In This Case is a series of periodic posts on art in the Luce Foundation Center, a visible art storage facility at the Smithsonian American Art Museum that displays more than 3,000 pieces in fifty-seven cases.

Harold Weston once told Magazine of Art, "theories and explanations about paintings are... usually unsatisfactory." However, as an artist, I find artists' experiences inform and enrich the artworks they create. The time and place in which a work of art comes to be influences what it is and what it means. An explanation of why Weston decided to paint his Building the United Nations series—two paintings of which are on display in the Luce Foundation Center—is an important part of experiencing the work. The paintings' meticulous realism only tells half the story.

Harold Weston was born to a wealthy family with progressive ideas. As a young man, he traveled to the Middle East with the Young Men's Christian Association. There, he witnessed and painted scenes of hardship and famine in Persia and India that would stay with him throughout his life. Weston took up residence in a one-room cabin in the Adirondack mountains when he returned to the U.S. He lived alone in the woods, hiking, sketching, and painting, until his marriage to Faith Borton in 1923. Faith became the subject of paintings that blurred the line between portraiture and landscape.

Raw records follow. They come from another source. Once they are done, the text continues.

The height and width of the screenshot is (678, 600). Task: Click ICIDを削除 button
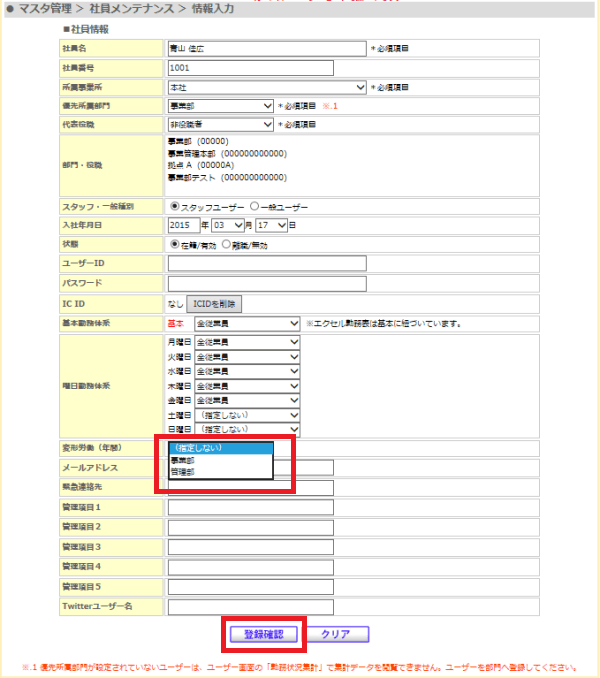214,304
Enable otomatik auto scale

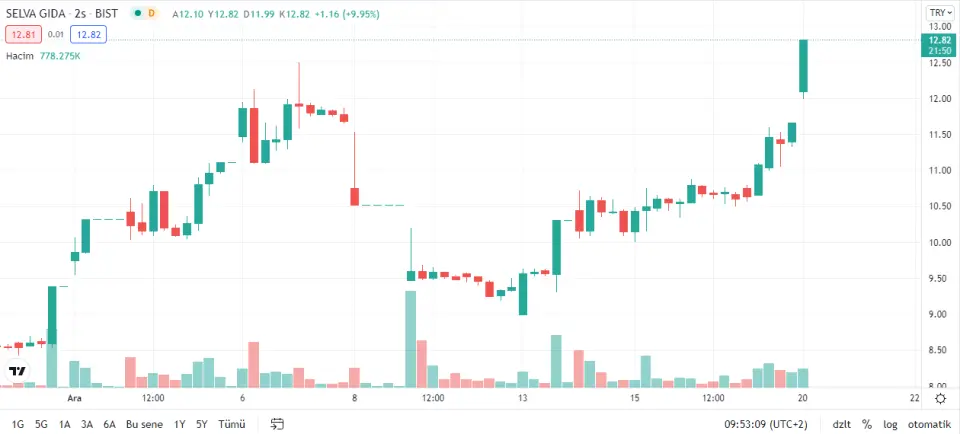pos(929,424)
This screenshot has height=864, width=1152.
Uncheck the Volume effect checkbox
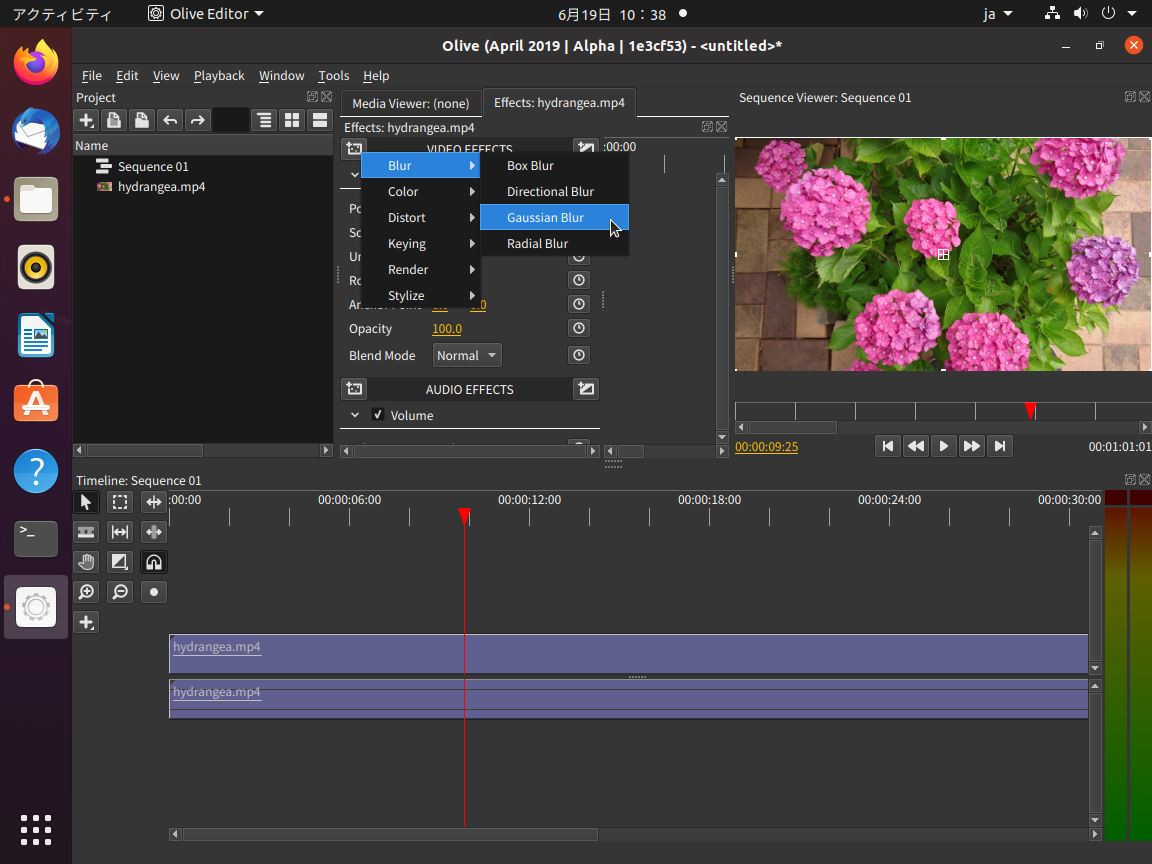(x=378, y=415)
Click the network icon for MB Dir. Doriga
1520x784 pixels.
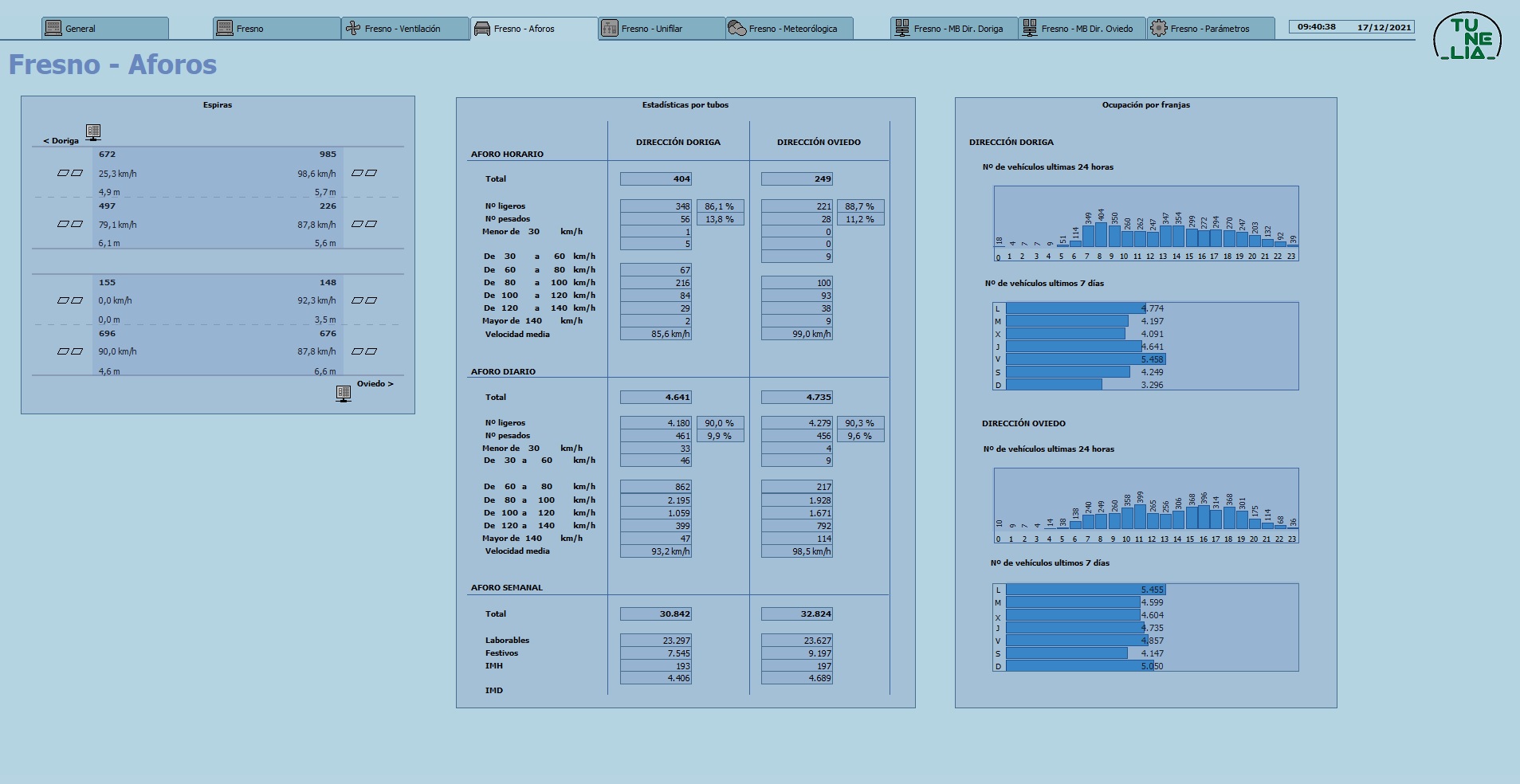tap(902, 28)
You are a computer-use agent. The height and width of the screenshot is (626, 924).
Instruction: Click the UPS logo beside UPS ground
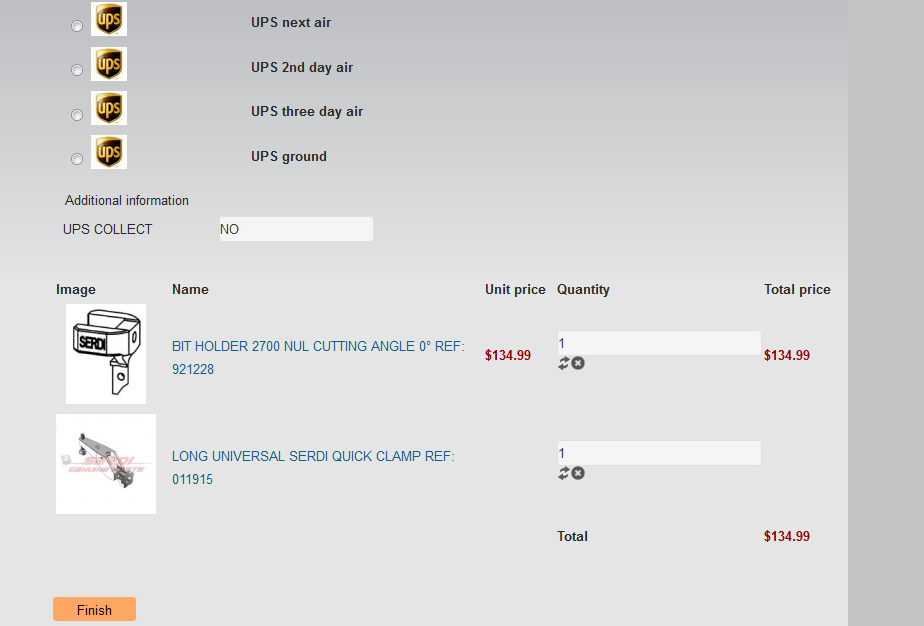click(x=109, y=152)
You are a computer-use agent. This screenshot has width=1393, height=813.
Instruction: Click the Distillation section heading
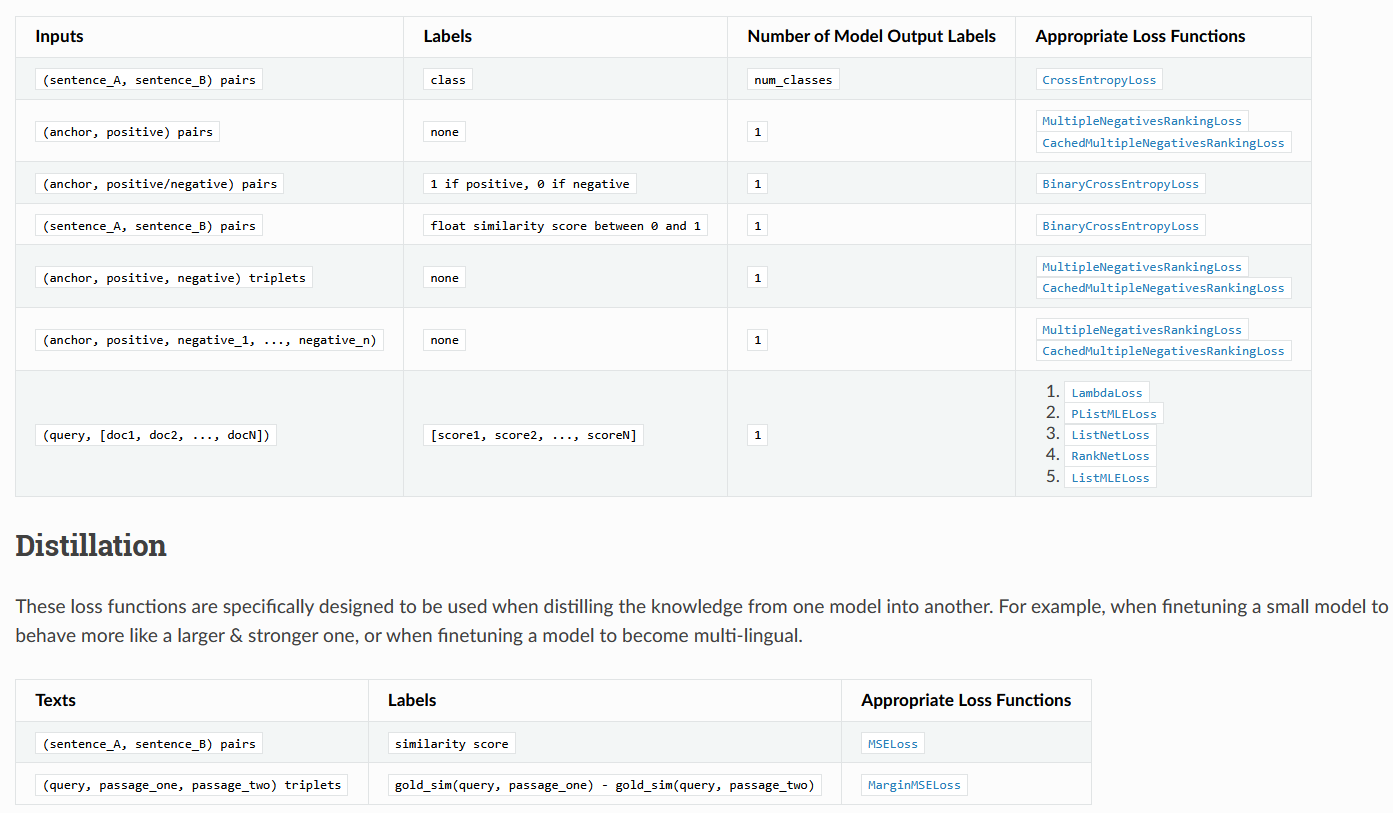tap(91, 546)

Weston's style shifted dramatically during the Great Depression, when government-funded initiatives provided opportunities for artists. He had been living in Europe and in New York in the years leading up to the Depression, painting soft, impressionistic scenes of fruit, nature, and human figures. Now, Weston was painting detailed, tightly rendered depictions of American industry for the Treasury's Relief Art Project.

World War II renewed Weston's interest in humanitarian relief efforts. In 1942, he quit painting and founded Food for Freedom, Inc. an organization that provided food for millions of refugees displaced by the war. When Weston returned to art seven years later, his dedication to global politics led him to embark on a series of paintings that chronicled the construction of the United Nations headquarters in New York.

The new headquarters provided the visual and conceptual inspiration Weston needed to return to his artist practice after the long hiatus. The New York harbor and the bold, transparent design of the building created an exciting vista to capture. Weston's deep belief in the United Nations was another enticement. He felt the organization was the "greatest hope for a better world" and watching their new headquarters take shape brought him great joy. Painting the series united his need to create with his desire to work for the common good. Understanding Weston's background adds a layer of meaning to his Building the United Nations series. The idealism and the dedication of the artist have become essential components of the work.